The earliest batch of COVID-19 tests distributed by the US Centers for Disease Control and Prevention (CDC) exhibited false positive reactivity of negative controls due to flaws in assay design and contamination in one of the assay components, according to a CDC internal investigation published this week in the open-access journal PLOS ONE.
The complete SARS-CoV-2 genome sequence from a patient in Wuhan, China was published on January 12, 2020 and CDC scientists began rapid development of a Real-Time RT-PCR Diagnostic Panel to detect the novel coronavirus. The first RT-PCR panel, distributed to US state public health laboratories beginning February 5, 2020, was designed to recognize three unique spots, or “loci” on the SARS-CoV-2 genome. Within several days of distribution, CDC received reports from multiple laboratories of false positive reactivity in the negative controls generated by two of the three probes, known as N1 and N3. This led to changes to the panel, including the removal of the N3 probes.
In the new study, CDC researchers reviewed the design, validation, manufacturing and distribution of the diagnostic panel. The team concluded that one source of the false positive reactivity of the negative control was contamination of the N1 component of the RT-PCR kits by a synthetic piece of genetic material. The N1 contamination was detected in the initial production lot of distributed kits, resulting in approximately 2% false positives, but the pre-validation material was not contaminated (0% false positives). The researchers therefore determined that the N1 contamination—which has since been resolved—occurred during the post-production quality control process or packaging of the kits.
Meanwhile, false positive reactivity of the negative control from the N3 probe was due to a design flaw, the scientists report. Two molecules in the N3 probe frequently bound to each other in the absence of any virus, triggering the fluorescence that signals a positive reaction. This false positive reactivity of the negative control increased with the age of the RT-PCR test kits, which could explain why early evaluation runs, using newly produced materials, did not see high levels of false positives.

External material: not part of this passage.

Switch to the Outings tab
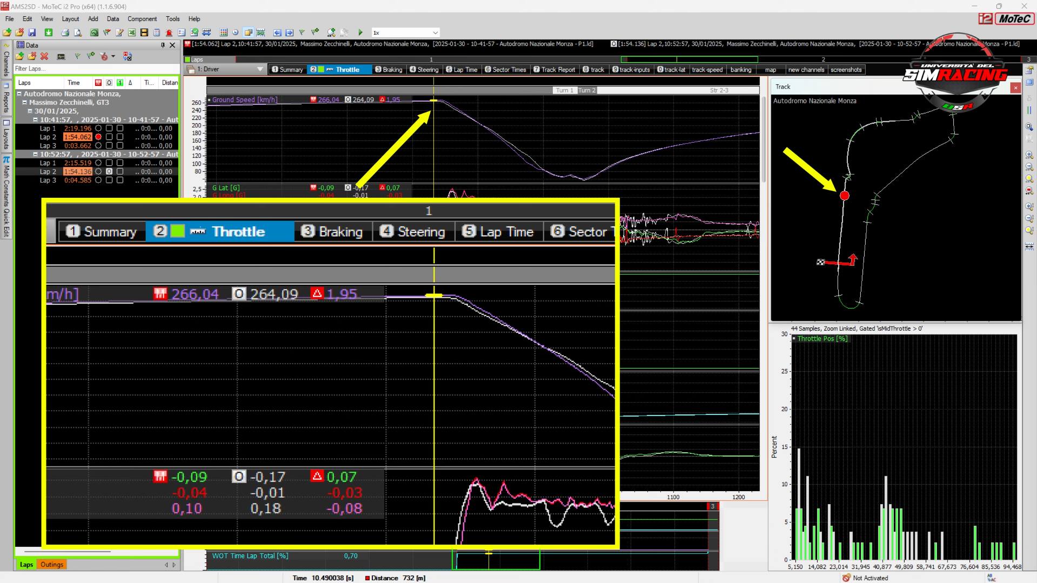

The team says that this issue with false positive reactivity of the negative control has since led to improvements in quality control, quality assurance and assay validation for RT-PCR and other diagnostic tests at the CDC. These changes include additional steps of review and approval by experts independent of the diagnostic panel design team, as well as piloting the diagnostic panels with public health laboratories to confirm functionality and usability.